ABOUT THIS TASK
Output each entry exactly; skip nothing.

DATA RECORDS
----

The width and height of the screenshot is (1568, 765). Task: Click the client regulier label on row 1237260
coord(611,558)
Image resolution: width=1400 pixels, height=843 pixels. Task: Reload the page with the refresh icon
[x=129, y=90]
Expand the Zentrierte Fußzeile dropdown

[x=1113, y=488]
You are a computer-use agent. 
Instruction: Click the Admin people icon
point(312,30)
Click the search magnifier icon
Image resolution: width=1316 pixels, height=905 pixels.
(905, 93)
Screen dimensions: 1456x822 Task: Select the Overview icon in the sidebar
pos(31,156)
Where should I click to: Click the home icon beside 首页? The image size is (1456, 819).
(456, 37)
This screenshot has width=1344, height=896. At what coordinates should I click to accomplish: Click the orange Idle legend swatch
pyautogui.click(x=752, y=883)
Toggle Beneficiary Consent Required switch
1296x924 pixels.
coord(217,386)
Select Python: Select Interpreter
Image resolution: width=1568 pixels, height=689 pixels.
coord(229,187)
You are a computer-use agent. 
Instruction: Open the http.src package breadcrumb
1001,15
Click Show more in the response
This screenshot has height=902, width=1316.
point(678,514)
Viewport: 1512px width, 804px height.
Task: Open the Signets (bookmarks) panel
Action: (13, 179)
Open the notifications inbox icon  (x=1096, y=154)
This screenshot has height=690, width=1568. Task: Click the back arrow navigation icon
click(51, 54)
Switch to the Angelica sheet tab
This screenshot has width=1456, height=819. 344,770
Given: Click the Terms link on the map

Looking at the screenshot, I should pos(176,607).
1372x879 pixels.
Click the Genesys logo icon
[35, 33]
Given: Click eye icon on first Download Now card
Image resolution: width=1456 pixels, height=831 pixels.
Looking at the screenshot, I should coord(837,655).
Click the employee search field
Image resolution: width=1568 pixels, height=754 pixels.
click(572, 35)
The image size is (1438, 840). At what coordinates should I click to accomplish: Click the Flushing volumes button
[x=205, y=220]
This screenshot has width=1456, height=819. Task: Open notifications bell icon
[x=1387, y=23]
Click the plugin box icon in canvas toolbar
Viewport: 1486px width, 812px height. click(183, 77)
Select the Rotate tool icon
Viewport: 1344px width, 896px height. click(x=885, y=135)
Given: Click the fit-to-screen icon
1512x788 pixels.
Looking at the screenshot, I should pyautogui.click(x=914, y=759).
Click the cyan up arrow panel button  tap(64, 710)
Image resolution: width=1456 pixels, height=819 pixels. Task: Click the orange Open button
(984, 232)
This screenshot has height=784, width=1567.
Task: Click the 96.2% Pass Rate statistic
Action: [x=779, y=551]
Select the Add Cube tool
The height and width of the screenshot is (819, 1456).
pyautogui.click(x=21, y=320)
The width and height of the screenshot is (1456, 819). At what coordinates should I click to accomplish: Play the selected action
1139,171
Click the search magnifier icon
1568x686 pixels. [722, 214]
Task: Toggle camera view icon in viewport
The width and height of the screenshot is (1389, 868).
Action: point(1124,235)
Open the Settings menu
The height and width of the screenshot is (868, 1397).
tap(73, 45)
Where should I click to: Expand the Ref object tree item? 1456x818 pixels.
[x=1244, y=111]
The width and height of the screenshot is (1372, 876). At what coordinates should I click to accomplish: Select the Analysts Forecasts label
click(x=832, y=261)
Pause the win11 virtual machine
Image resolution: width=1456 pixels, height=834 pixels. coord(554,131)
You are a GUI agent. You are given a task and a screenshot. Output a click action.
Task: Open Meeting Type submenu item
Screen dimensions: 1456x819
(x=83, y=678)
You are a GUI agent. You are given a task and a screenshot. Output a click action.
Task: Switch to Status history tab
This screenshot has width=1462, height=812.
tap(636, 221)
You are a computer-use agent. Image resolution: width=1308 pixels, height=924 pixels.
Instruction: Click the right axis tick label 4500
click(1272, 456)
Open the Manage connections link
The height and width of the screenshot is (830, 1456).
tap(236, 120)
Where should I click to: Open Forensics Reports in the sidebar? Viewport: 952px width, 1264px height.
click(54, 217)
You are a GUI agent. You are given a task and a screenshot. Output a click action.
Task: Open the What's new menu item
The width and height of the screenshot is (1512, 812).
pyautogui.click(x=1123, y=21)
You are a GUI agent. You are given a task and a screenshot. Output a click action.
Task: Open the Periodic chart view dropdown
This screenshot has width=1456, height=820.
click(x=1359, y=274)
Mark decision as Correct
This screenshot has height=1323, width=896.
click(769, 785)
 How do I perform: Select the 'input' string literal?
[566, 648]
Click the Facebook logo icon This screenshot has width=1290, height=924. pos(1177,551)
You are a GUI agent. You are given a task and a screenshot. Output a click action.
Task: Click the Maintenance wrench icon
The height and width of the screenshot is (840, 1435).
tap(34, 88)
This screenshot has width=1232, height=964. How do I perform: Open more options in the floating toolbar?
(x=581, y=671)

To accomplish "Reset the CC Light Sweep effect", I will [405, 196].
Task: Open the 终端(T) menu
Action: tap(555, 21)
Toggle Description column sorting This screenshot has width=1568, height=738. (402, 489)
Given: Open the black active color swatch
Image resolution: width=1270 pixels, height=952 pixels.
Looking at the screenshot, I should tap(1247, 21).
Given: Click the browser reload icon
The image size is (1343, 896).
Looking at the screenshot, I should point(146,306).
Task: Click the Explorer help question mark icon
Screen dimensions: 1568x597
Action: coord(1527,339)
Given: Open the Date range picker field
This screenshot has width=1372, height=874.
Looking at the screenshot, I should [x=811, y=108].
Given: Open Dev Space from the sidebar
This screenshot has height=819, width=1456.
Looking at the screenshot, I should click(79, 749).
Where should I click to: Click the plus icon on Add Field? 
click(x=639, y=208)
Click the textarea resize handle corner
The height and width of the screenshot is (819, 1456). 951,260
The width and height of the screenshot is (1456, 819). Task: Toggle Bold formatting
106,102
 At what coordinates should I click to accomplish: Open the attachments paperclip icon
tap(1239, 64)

----

EXERCISE RESULT
The width and height of the screenshot is (1568, 765). Task: Click the client regulier label on row 1237260
coord(611,558)
Image resolution: width=1400 pixels, height=843 pixels. Task: Reload the page with the refresh icon
[x=129, y=90]
Expand the Zentrierte Fußzeile dropdown

[x=1113, y=488]
You are a computer-use agent. 
Instruction: Click the Admin people icon
point(312,30)
Click the search magnifier icon
Image resolution: width=1316 pixels, height=905 pixels.
(905, 93)
Screen dimensions: 1456x822 Task: Select the Overview icon in the sidebar
pos(31,156)
Where should I click to: Click the home icon beside 首页? The image size is (1456, 819).
(456, 37)
This screenshot has width=1344, height=896. At what coordinates should I click to accomplish: Click the orange Idle legend swatch
pyautogui.click(x=752, y=883)
Toggle Beneficiary Consent Required switch
1296x924 pixels.
coord(217,386)
Select Python: Select Interpreter
Image resolution: width=1568 pixels, height=689 pixels.
coord(229,187)
You are a computer-use agent. 
Instruction: Open the http.src package breadcrumb
1001,15
Click Show more in the response
This screenshot has height=902, width=1316.
point(678,514)
Viewport: 1512px width, 804px height.
Task: Open the Signets (bookmarks) panel
Action: (13, 179)
Open the notifications inbox icon  (x=1096, y=154)
This screenshot has height=690, width=1568. Task: Click the back arrow navigation icon
click(51, 54)
Switch to the Angelica sheet tab
This screenshot has width=1456, height=819. 344,770
Given: Click the Terms link on the map

Looking at the screenshot, I should pos(176,607).
1372x879 pixels.
Click the Genesys logo icon
[35, 33]
Given: Click eye icon on first Download Now card
Image resolution: width=1456 pixels, height=831 pixels.
Looking at the screenshot, I should coord(837,655).
Click the employee search field
Image resolution: width=1568 pixels, height=754 pixels.
click(572, 35)
The image size is (1438, 840). At what coordinates should I click to accomplish: Click the Flushing volumes button
[x=205, y=220]
This screenshot has width=1456, height=819. Task: Open notifications bell icon
[x=1387, y=23]
Click the plugin box icon in canvas toolbar
Viewport: 1486px width, 812px height. click(183, 77)
Select the Rotate tool icon
Viewport: 1344px width, 896px height. click(x=885, y=135)
Given: Click the fit-to-screen icon
1512x788 pixels.
Looking at the screenshot, I should pyautogui.click(x=914, y=759).
Click the cyan up arrow panel button  tap(64, 710)
Image resolution: width=1456 pixels, height=819 pixels. Task: Click the orange Open button
(984, 232)
This screenshot has height=784, width=1567.
Task: Click the 96.2% Pass Rate statistic
Action: [x=779, y=551]
Select the Add Cube tool
The height and width of the screenshot is (819, 1456).
pyautogui.click(x=21, y=320)
The width and height of the screenshot is (1456, 819). At what coordinates should I click to accomplish: Play the selected action
1139,171
Click the search magnifier icon
1568x686 pixels. [722, 214]
Task: Toggle camera view icon in viewport
The width and height of the screenshot is (1389, 868).
Action: point(1124,235)
Open the Settings menu
The height and width of the screenshot is (868, 1397).
tap(73, 45)
Where should I click to: Expand the Ref object tree item? 1456x818 pixels.
[x=1244, y=111]
The width and height of the screenshot is (1372, 876). At what coordinates should I click to accomplish: Select the Analysts Forecasts label
click(x=832, y=261)
Pause the win11 virtual machine
Image resolution: width=1456 pixels, height=834 pixels. coord(554,131)
You are a GUI agent. You are given a task and a screenshot. Output a click action.
Task: Open Meeting Type submenu item
Screen dimensions: 1456x819
(x=83, y=678)
You are a GUI agent. You are given a task and a screenshot. Output a click action.
Task: Switch to Status history tab
This screenshot has width=1462, height=812.
tap(636, 221)
You are a computer-use agent. Image resolution: width=1308 pixels, height=924 pixels.
Instruction: Click the right axis tick label 4500
click(1272, 456)
Open the Manage connections link
The height and width of the screenshot is (830, 1456).
tap(236, 120)
Where should I click to: Open Forensics Reports in the sidebar? Viewport: 952px width, 1264px height.
click(54, 217)
You are a GUI agent. You are given a task and a screenshot. Output a click action.
Task: Open the What's new menu item
The width and height of the screenshot is (1512, 812).
pyautogui.click(x=1123, y=21)
You are a GUI agent. You are given a task and a screenshot. Output a click action.
Task: Open the Periodic chart view dropdown
This screenshot has width=1456, height=820.
click(x=1359, y=274)
Mark decision as Correct
This screenshot has height=1323, width=896.
click(769, 785)
 How do I perform: Select the 'input' string literal?
[566, 648]
Click the Facebook logo icon This screenshot has width=1290, height=924. pos(1177,551)
You are a GUI agent. You are given a task and a screenshot. Output a click action.
Task: Click the Maintenance wrench icon
The height and width of the screenshot is (840, 1435).
tap(34, 88)
This screenshot has width=1232, height=964. How do I perform: Open more options in the floating toolbar?
(x=581, y=671)

To accomplish "Reset the CC Light Sweep effect", I will [405, 196].
Task: Open the 终端(T) menu
Action: tap(555, 21)
Toggle Description column sorting This screenshot has width=1568, height=738. (402, 489)
Given: Open the black active color swatch
Image resolution: width=1270 pixels, height=952 pixels.
Looking at the screenshot, I should tap(1247, 21).
Given: Click the browser reload icon
The image size is (1343, 896).
Looking at the screenshot, I should point(146,306).
Task: Click the Explorer help question mark icon
Screen dimensions: 1568x597
Action: coord(1527,339)
Given: Open the Date range picker field
This screenshot has width=1372, height=874.
Looking at the screenshot, I should [x=811, y=108].
Given: Open Dev Space from the sidebar
This screenshot has height=819, width=1456.
Looking at the screenshot, I should click(79, 749).
Where should I click to: Click the plus icon on Add Field? 
click(x=639, y=208)
Click the textarea resize handle corner
The height and width of the screenshot is (819, 1456). 951,260
The width and height of the screenshot is (1456, 819). Task: Toggle Bold formatting
106,102
 At what coordinates should I click to accomplish: Open the attachments paperclip icon
tap(1239, 64)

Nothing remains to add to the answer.